SHORT PROBLEM
Copy every one of the rows below word for word, with nothing changed.

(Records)
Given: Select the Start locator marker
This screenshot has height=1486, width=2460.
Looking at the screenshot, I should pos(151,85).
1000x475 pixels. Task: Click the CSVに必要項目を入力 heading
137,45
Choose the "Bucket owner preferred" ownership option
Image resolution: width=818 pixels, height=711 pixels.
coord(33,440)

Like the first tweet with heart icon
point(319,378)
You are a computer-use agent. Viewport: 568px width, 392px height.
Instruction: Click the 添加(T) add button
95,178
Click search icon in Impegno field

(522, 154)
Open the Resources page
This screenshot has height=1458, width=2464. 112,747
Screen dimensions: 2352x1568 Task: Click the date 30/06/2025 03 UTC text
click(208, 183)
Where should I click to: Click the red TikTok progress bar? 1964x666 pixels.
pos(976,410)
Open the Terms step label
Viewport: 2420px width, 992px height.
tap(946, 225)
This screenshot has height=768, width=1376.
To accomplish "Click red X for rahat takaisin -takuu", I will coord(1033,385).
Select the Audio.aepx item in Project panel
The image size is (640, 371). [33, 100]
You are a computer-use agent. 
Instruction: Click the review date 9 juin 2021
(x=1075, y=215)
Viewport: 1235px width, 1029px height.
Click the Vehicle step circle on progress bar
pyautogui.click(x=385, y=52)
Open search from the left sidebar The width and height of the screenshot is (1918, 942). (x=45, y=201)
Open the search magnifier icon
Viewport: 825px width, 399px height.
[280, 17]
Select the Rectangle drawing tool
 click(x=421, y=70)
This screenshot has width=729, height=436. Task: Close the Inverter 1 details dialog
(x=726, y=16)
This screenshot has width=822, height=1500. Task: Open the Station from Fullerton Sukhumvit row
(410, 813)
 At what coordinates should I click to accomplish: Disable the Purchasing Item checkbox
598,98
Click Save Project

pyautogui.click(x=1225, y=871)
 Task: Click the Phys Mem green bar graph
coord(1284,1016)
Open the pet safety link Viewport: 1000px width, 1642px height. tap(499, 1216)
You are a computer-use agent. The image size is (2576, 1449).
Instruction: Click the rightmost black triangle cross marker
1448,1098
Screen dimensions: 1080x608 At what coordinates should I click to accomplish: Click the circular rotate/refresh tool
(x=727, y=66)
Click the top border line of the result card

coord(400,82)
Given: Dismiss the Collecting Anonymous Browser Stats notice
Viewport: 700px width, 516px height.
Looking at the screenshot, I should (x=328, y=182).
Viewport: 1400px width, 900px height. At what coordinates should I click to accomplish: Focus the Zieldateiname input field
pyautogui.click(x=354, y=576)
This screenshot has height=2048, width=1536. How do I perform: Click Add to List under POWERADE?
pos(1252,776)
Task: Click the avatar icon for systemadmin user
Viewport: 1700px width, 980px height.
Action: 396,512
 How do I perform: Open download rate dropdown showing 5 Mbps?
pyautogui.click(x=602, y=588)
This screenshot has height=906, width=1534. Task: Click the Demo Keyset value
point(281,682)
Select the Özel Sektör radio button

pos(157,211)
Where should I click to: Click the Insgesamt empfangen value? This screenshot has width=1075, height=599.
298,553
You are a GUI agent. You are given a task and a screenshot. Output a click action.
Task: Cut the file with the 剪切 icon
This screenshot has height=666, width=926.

RESPONSE BELOW
Given: Select the Start locator marker
This screenshot has height=1486, width=2460.
Looking at the screenshot, I should pos(151,85).
1000x475 pixels. Task: Click the CSVに必要項目を入力 heading
137,45
Choose the "Bucket owner preferred" ownership option
Image resolution: width=818 pixels, height=711 pixels.
coord(33,440)

Like the first tweet with heart icon
point(319,378)
You are a computer-use agent. Viewport: 568px width, 392px height.
Instruction: Click the 添加(T) add button
95,178
Click search icon in Impegno field

(522, 154)
Open the Resources page
This screenshot has height=1458, width=2464. 112,747
Screen dimensions: 2352x1568 Task: Click the date 30/06/2025 03 UTC text
click(208, 183)
Where should I click to: Click the red TikTok progress bar? 1964x666 pixels.
pos(976,410)
Open the Terms step label
Viewport: 2420px width, 992px height.
tap(946, 225)
This screenshot has height=768, width=1376.
To accomplish "Click red X for rahat takaisin -takuu", I will coord(1033,385).
Select the Audio.aepx item in Project panel
The image size is (640, 371). [33, 100]
You are a computer-use agent. 
Instruction: Click the review date 9 juin 2021
(x=1075, y=215)
Viewport: 1235px width, 1029px height.
Click the Vehicle step circle on progress bar
pyautogui.click(x=385, y=52)
Open search from the left sidebar The width and height of the screenshot is (1918, 942). (x=45, y=201)
Open the search magnifier icon
Viewport: 825px width, 399px height.
[280, 17]
Select the Rectangle drawing tool
 click(x=421, y=70)
This screenshot has width=729, height=436. Task: Close the Inverter 1 details dialog
(x=726, y=16)
This screenshot has width=822, height=1500. Task: Open the Station from Fullerton Sukhumvit row
(410, 813)
 At what coordinates should I click to accomplish: Disable the Purchasing Item checkbox
598,98
Click Save Project

pyautogui.click(x=1225, y=871)
 Task: Click the Phys Mem green bar graph
coord(1284,1016)
Open the pet safety link Viewport: 1000px width, 1642px height. tap(499, 1216)
You are a computer-use agent. The image size is (2576, 1449).
Instruction: Click the rightmost black triangle cross marker
1448,1098
Screen dimensions: 1080x608 At what coordinates should I click to accomplish: Click the circular rotate/refresh tool
(x=727, y=66)
Click the top border line of the result card

coord(400,82)
Given: Dismiss the Collecting Anonymous Browser Stats notice
Viewport: 700px width, 516px height.
Looking at the screenshot, I should (x=328, y=182).
Viewport: 1400px width, 900px height. At what coordinates should I click to accomplish: Focus the Zieldateiname input field
pyautogui.click(x=354, y=576)
This screenshot has height=2048, width=1536. How do I perform: Click Add to List under POWERADE?
pos(1252,776)
Task: Click the avatar icon for systemadmin user
Viewport: 1700px width, 980px height.
Action: 396,512
 How do I perform: Open download rate dropdown showing 5 Mbps?
pyautogui.click(x=602, y=588)
This screenshot has height=906, width=1534. Task: Click the Demo Keyset value
point(281,682)
Select the Özel Sektör radio button

pos(157,211)
Where should I click to: Click the Insgesamt empfangen value? This screenshot has width=1075, height=599.
298,553
You are a GUI agent. You are given a task and a screenshot. Output a click action.
Task: Cut the file with the 剪切 icon
This screenshot has height=666, width=926.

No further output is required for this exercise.